• **Task details**
Reproduce the lines from the line with "Task: Select the Roles tab" to the line with "will (755, 19).", substituting "Permissions" for "Roles" and leaving everything else as it is.

• **Listed entries**
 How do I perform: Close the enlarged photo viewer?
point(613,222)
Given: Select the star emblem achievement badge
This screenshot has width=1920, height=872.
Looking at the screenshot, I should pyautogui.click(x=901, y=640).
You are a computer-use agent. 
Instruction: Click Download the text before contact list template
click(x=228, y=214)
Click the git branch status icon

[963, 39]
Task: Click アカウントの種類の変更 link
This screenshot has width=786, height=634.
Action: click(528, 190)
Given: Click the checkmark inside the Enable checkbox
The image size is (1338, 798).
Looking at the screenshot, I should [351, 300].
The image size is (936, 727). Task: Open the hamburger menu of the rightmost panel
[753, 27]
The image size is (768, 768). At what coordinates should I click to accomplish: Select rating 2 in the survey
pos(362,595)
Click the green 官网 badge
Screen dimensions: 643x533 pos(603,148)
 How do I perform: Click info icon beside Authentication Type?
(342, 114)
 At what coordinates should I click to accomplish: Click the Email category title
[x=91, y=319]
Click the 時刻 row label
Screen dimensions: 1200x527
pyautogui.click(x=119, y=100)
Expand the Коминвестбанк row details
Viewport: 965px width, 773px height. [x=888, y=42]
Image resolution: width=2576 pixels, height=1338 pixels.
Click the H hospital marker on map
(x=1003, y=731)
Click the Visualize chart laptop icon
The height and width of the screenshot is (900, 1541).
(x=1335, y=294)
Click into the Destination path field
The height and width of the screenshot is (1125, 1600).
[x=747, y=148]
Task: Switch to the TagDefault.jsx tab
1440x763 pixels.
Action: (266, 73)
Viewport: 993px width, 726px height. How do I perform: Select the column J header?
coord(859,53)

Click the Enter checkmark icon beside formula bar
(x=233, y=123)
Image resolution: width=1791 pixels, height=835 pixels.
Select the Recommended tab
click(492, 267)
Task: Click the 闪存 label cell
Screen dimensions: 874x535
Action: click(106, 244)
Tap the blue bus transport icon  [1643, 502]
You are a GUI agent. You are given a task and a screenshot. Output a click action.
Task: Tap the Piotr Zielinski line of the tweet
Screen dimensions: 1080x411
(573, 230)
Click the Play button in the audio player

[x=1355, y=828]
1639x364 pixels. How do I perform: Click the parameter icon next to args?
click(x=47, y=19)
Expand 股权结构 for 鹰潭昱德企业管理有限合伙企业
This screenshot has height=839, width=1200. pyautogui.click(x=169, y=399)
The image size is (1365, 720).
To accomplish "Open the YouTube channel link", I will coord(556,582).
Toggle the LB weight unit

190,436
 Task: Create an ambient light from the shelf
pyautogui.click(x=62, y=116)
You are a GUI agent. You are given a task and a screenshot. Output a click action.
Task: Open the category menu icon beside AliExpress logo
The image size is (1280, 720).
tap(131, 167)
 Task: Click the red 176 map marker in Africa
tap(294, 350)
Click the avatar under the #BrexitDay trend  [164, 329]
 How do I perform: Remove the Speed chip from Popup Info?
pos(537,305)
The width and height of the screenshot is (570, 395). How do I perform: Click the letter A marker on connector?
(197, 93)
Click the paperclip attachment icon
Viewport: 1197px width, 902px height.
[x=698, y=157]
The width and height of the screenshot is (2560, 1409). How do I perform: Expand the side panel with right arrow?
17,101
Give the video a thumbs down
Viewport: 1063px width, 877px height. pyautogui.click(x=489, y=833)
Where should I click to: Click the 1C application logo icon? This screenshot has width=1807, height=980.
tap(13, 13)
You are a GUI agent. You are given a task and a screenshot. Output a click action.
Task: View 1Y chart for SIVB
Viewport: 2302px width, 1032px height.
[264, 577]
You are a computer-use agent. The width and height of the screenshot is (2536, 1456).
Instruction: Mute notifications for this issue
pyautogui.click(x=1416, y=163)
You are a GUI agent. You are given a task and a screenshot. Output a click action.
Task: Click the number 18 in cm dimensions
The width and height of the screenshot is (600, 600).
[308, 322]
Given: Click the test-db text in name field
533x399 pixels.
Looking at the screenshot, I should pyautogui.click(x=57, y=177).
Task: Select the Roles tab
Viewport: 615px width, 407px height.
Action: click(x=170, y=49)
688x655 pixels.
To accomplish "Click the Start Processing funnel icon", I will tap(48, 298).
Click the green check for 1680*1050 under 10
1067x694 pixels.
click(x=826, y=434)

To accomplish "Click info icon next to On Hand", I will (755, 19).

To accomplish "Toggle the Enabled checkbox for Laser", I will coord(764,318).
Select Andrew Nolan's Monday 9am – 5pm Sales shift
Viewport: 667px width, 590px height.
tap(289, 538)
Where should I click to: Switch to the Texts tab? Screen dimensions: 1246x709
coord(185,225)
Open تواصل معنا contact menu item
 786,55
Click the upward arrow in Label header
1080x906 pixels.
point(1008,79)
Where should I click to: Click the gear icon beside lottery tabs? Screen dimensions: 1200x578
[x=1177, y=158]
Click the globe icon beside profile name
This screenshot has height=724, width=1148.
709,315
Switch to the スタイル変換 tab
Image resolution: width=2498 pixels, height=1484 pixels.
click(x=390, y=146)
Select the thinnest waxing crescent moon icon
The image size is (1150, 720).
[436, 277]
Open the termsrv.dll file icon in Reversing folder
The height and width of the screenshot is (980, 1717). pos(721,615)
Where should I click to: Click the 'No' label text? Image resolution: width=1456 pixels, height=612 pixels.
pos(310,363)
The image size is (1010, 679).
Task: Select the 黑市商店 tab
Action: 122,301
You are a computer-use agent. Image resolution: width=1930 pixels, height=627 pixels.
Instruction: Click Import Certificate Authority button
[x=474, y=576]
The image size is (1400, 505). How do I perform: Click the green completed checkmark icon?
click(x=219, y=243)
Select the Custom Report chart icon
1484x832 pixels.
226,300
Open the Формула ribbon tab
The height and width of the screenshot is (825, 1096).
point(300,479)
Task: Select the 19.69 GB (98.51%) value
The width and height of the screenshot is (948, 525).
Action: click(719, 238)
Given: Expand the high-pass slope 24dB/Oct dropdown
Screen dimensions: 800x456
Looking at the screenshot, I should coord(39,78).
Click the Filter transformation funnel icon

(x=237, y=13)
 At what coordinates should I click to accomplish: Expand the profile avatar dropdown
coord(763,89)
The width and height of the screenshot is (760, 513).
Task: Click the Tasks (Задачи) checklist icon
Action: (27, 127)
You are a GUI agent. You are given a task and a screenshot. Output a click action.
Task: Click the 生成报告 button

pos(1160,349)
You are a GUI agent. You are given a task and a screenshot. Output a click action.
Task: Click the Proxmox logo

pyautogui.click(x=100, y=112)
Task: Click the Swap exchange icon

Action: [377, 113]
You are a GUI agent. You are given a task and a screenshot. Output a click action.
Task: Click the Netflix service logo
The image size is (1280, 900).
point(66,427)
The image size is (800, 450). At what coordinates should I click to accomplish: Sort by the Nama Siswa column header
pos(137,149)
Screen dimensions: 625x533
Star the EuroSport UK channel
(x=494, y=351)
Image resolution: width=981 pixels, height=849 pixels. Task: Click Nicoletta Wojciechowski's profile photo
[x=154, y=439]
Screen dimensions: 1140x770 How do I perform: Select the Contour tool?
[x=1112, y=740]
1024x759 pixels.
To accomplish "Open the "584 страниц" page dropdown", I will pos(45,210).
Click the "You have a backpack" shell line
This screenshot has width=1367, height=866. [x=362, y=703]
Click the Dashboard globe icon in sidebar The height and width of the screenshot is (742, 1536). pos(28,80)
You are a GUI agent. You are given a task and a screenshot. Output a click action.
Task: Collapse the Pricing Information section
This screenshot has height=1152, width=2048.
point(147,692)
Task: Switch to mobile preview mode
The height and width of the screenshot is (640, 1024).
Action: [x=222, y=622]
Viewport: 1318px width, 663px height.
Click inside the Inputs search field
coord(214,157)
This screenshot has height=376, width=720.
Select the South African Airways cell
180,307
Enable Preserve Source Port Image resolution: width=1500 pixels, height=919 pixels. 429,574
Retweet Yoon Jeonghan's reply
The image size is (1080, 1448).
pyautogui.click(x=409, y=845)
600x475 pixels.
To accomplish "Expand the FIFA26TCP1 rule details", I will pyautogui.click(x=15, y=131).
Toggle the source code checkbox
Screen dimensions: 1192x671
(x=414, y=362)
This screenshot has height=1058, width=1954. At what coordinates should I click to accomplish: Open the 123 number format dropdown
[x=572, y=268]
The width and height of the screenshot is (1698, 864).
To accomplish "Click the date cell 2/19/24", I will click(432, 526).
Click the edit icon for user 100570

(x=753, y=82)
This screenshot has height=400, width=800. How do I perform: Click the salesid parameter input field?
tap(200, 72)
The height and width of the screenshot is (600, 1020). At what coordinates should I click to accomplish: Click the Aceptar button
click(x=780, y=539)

• **Task output**
Task: Select the Permissions tab
Viewport: 615px width, 407px height.
Action: click(x=170, y=49)
688x655 pixels.
To accomplish "Click the Start Processing funnel icon", I will tap(48, 298).
Click the green check for 1680*1050 under 10
1067x694 pixels.
click(x=826, y=434)

To accomplish "Click info icon next to On Hand", I will (755, 19).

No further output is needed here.